Quick backstory: Last week, I flew to Sydney to attend an in-house training for my Equine Assisted Learning Certification. As part of the process, we work with a variety of different people so that we can actively use our skills, get feedback and be mentored along the way.
Cue Monday morning, the first group arrived. Down the driveway, we see a mass of black hoodies, footsteps scuffing, hands in pockets and heads down and lots of “whatever bro, say that again and I’m gonna drop you!”
Although the label feels disrespectful to me in a way, this group were classified as the “at risk” teens; boys between 14 and 17 years old who had been identified as being absent or disengaged at school; those with substance and abuse issues; problems at home. Actually, part of the beauty of the EAL work is that we go out of our way NOT to know exactly what the “issue” is beyond what we need to (if indeed there is one) because we don’t want it to colour our perception or add to any bias’ (conscious or unconscious) that we might form as a result. I love this about it- a beautiful exercise in non-judgement.
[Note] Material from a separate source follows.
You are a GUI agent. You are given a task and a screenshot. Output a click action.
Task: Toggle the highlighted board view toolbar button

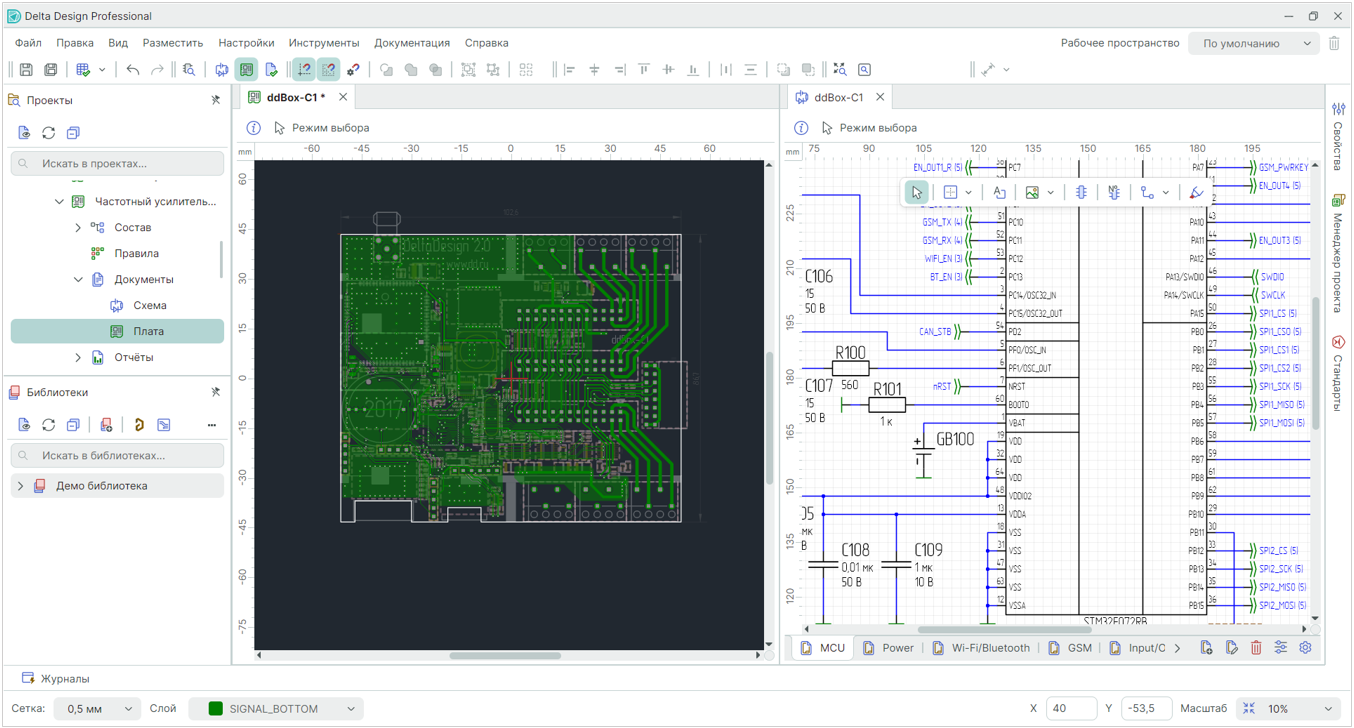click(246, 70)
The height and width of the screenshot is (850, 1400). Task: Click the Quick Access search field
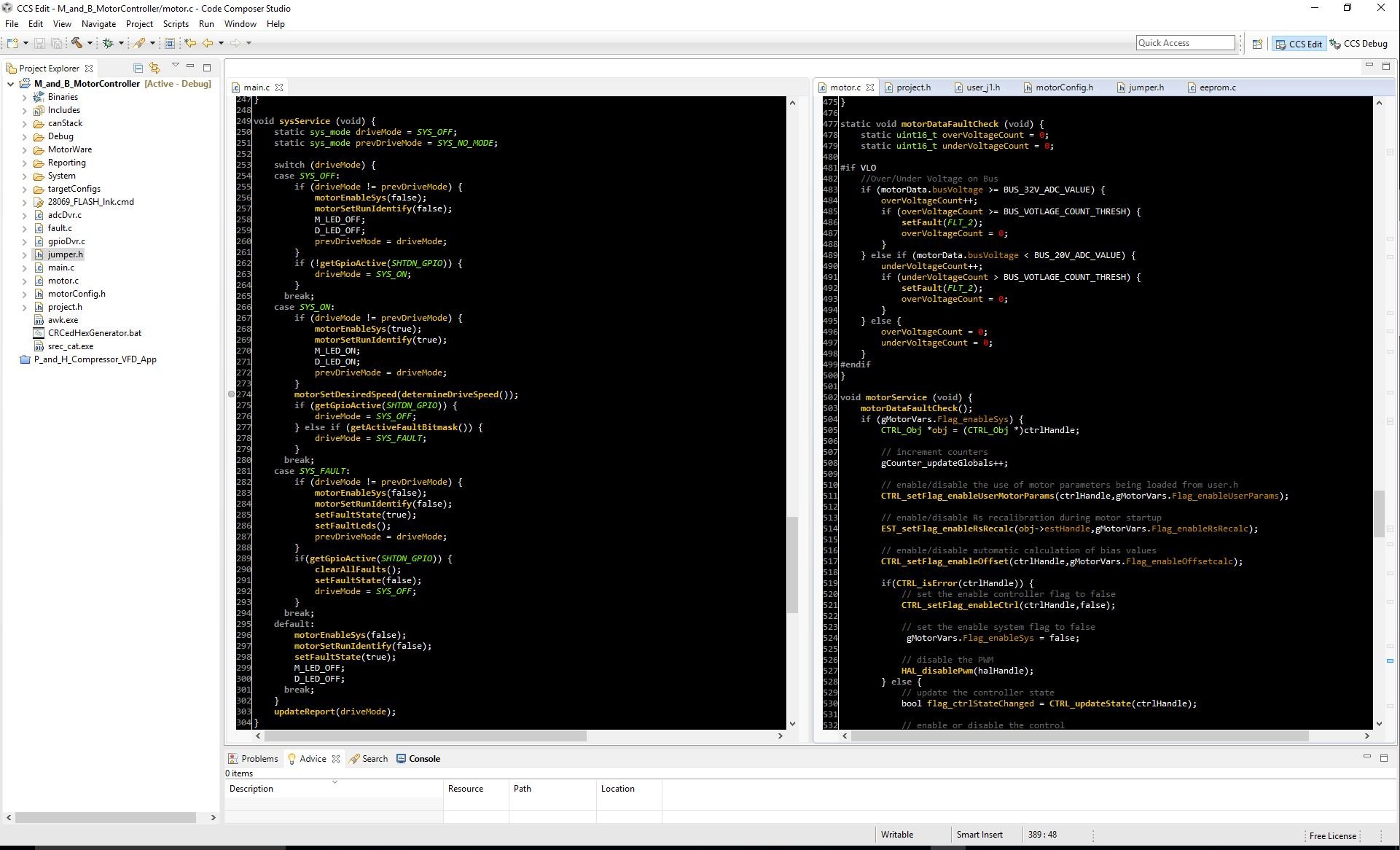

At the introductory briefing, they talk over each other, over the facilitator. They muck around, swearing to each other, avoiding eye contact.
I can’t help smiling to myself. I have two little boys and even though one is only at the potty training stage, the boy-ish banter reminds me of watching my 7 year old with his friends. Different levels of course, but the bravado and chest puffing is still there.
So then to the horses. I wonder how it’s going to go. But as is the plan, the process is followed; it’s not about us, it’s about them. The horse is ultimately the teacher.
A tall, lanky boy called Tyler is in my group. Him and two others are given a grey pony who’s shedding his coat, and the others are picking up the fluff and putting it in his hair. Much tustling ensues. More swearing.
I watch though and in amongst it, Tyler always checks in with his horse. His particular horse is known for showing his mind but he goes willingly with Tyler. Tyler talks to him, pats him constantly and at the end, leans across his back for a photo. I’m told later that his horse is not one to let just anyone lean across him like that.
At the end, the boys are asked to choose a word off the board to summarise their experience. Tyler chooses “Love”. I feel glad I’m wearing glasses as my eyes mist over.
And I’m amazed. On one level, it’s not a shock at all. On another, I find it astounding.
That in a 45 minute session, a horse can soften the barriers years in the making.
Let’s get the **** out of here, he says at the end of the session as they head towards the bus.
I smile to myself. He loved it, the social worker said to me.
I know, I replied back. He’s a great kid.
Horses amaze me. How lucky are we all to have them in our lives.